YOUR OBJECTIVE ->
Reproduce the listing below line for line, changing nothing.

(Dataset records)
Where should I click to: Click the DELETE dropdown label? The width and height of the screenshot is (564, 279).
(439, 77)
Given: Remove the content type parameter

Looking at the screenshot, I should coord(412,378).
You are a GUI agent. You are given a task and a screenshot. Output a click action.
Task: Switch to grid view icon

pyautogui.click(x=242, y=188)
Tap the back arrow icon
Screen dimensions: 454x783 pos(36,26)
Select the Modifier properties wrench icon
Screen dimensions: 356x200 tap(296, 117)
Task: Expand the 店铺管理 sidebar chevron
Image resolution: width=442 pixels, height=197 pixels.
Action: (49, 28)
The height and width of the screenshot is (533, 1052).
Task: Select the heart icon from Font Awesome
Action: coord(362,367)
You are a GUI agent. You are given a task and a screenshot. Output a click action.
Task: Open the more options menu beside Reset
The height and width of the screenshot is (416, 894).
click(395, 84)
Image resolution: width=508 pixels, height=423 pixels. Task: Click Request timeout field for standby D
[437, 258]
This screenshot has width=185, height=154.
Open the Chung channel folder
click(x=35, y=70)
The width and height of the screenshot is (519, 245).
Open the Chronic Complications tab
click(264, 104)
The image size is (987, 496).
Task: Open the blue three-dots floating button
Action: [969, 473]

FINAL RESULT ->
Where should I click to: Click the DELETE dropdown label? The width and height of the screenshot is (564, 279).
(439, 77)
Given: Remove the content type parameter

Looking at the screenshot, I should coord(412,378).
You are a GUI agent. You are given a task and a screenshot. Output a click action.
Task: Switch to grid view icon

pyautogui.click(x=242, y=188)
Tap the back arrow icon
Screen dimensions: 454x783 pos(36,26)
Select the Modifier properties wrench icon
Screen dimensions: 356x200 tap(296, 117)
Task: Expand the 店铺管理 sidebar chevron
Image resolution: width=442 pixels, height=197 pixels.
Action: (49, 28)
The height and width of the screenshot is (533, 1052).
Task: Select the heart icon from Font Awesome
Action: coord(362,367)
You are a GUI agent. You are given a task and a screenshot. Output a click action.
Task: Open the more options menu beside Reset
The height and width of the screenshot is (416, 894).
click(395, 84)
Image resolution: width=508 pixels, height=423 pixels. Task: Click Request timeout field for standby D
[437, 258]
This screenshot has width=185, height=154.
Open the Chung channel folder
click(x=35, y=70)
The width and height of the screenshot is (519, 245).
Open the Chronic Complications tab
click(264, 104)
The image size is (987, 496).
Task: Open the blue three-dots floating button
Action: [969, 473]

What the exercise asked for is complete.